“God is not afraid of your mess.”
I think I was in college the first time I heard a priest say that. This priest went on to describe how God enters the messiness of our lives, and creates order. We do not need to wait to invite God in after we have created order ourselves, because we will never be able to create the order He can create with us. According to Galatians 5:22, love, peace and joy are fruits of a Life in the Spirit. He weaves His love so deeply into our heart that we begin to open like little flowers, allowing His sunlight and warmth to penetrate the wounded areas of our heart.
St. Josephine Bakhita was one of these little flowers, so badly in need of the warmth of the Son. At around nine years old, this young girl was stolen from her family in the Sudan and sold into slavery. She was terribly abused, and experienced intense physical suffering. At the young age of 13, she underwent severe abuse and tattooing at the hands of a Turkish general’s mistresses. It was reported that she had 144 physical scars for the rest of her life. (Bakhitacharities.org)

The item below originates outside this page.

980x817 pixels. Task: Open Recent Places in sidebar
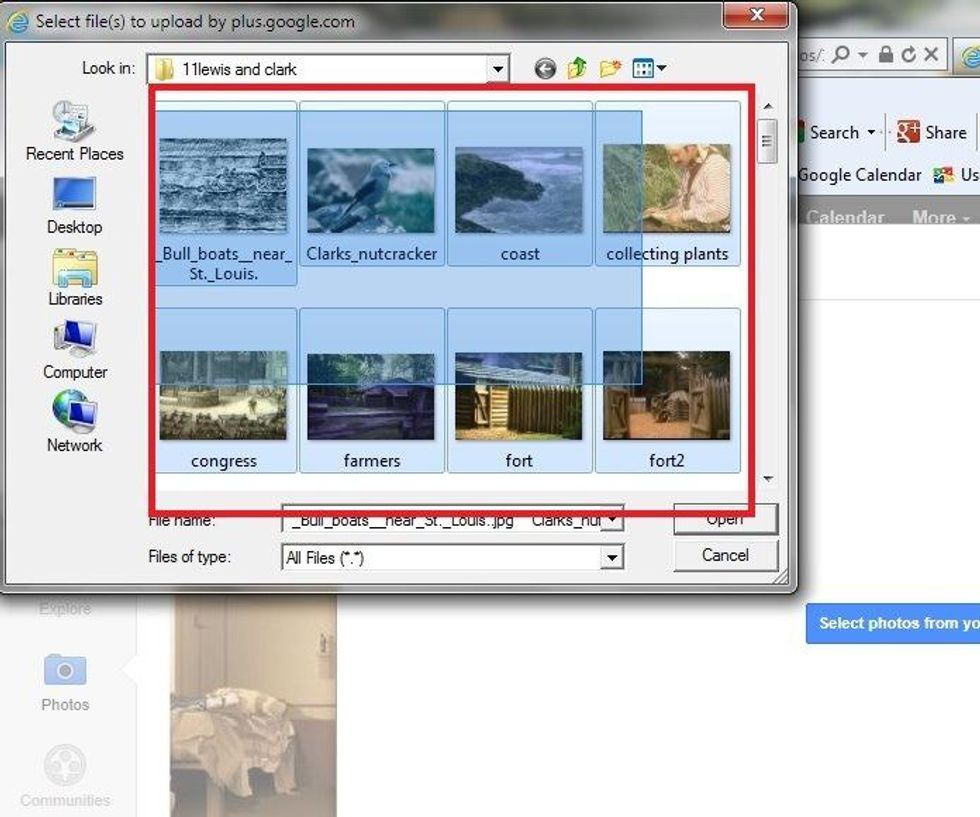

She would go on to be owned by many different families, some of whom treated her well. She was eventually sold to an Italian family as a maid and caregiver for their young child. St. Bakhita became very devoted to this child and accompanied her mistress to a boarding school in Italy run by the Canossian Sisters.
It was in this school in Italy that this little saint would meet her true Master. The one whose love would truly free her. Looking at the crucifix, she saw the pain and suffering that she had endured, and yet she found the love that the Lord offered her.
When her mistress’s family tried to make St. Bakhita leave the school, she went to court and gained her freedom. The Italian court ruled that since slavery was illegal in Italy, that St. Bakhita was a free woman. At the age of 41, St. Bakhita joined the religious order and spent the next fifty years serving the Lord.
St Bakhita refused to be further enslaved by allowing the injustices that had once been done to her to make her bitter. She knew that Christ was offering her a freedom of her heart as well.
Each of us has a story, and in that story a place where we have been broken. Maybe it was our own decisions and lack of restraint that led us down a path of darkness and sin. Maybe our brokenness was at the hand of someone who we trusted or someone who had authority over us. Regardless of where brokenness entered our story, like St. Bakhita, we can find a “home” in the wounded Christ on the cross.
“The Lord has loved me so much: we must love everyone… we must be compassionate.”St. Josephine Bakhita
These words of St. Bakhita remind us that we can find compassion both for ourselves, and for those who have broken us.
Where is God calling you out of your own brokenness? Maybe compassion begins with loving your own story.